A crise que se aproxima: o sistema elétrico pode não suportar
Em sua participação no evento Bosch Connected World, Elon Musk foi direto: a demanda energética está explodindo, especialmente com o avanço da inteligência artificial. Segundo ele, as redes elétricas atuais não estão preparadas para tamanha exigência, e um apagão global se tornaria inevitável se essa curva de crescimento continuar.
Bill Gates compartilha da mesma preocupação. Para o fundador da Microsoft, as redes de energia estão envelhecidas e se tornam ainda mais frágeis com o agravamento das mudanças climáticas. Ondas de calor intensas e eventos extremos podem provocar falhas em cascata no fornecimento, resultando em colapsos generalizados.

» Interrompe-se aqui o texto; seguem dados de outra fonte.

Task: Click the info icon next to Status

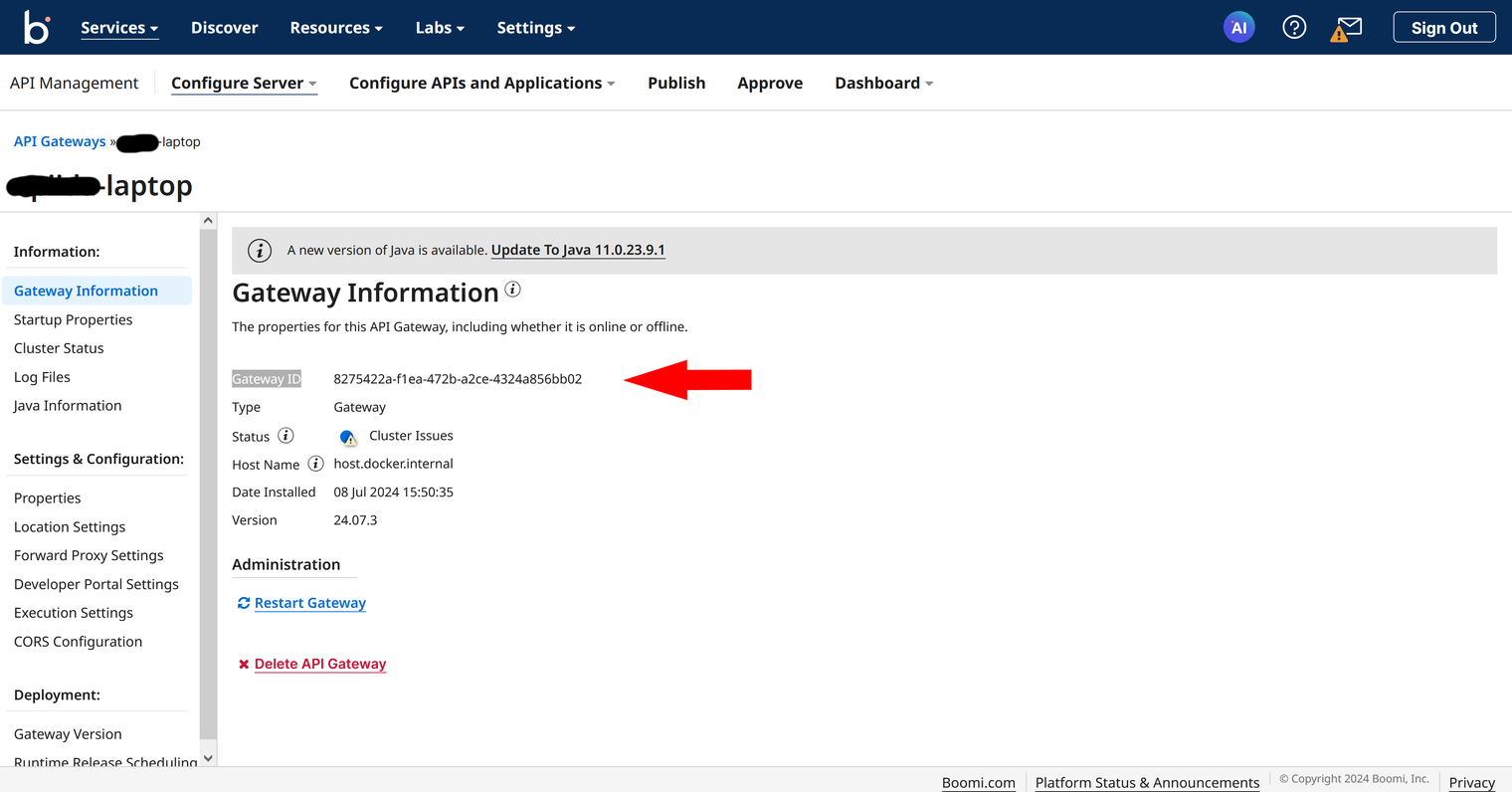Action: click(285, 435)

O risco de apagões regionais e o efeito dominó global
Embora um blecaute simultâneo em todo o planeta seja improvável, especialistas alertam para algo tão preocupante quanto: apagões coordenados em diferentes regiões do mundo. Isso criaria um efeito dominó, afetando diretamente a economia, os serviços essenciais e os sistemas digitais interconectados.

Gates reforça a urgência de investir em energias limpas e sustentáveis. Musk, por sua vez, destaca a necessidade de modernizar a infraestrutura para que ela suporte o crescimento exponencial da IA. Ambos concordam: adiar essas mudanças pode sair caro.
O momento de agir é agora
O alerta de Gates e Musk não é alarmismo gratuito. Ele é um chamado à ação diante de sinais claros de que o modelo atual está no limite. Para evitar que um apagão apague também nossa capacidade de resposta, é preciso repensar o sistema energético, adotar soluções inteligentes e acelerar a transição para fontes renováveis.
A pergunta que fica não é “se”, mas “quando” — e se estaremos prontos quando a luz começar a falhar.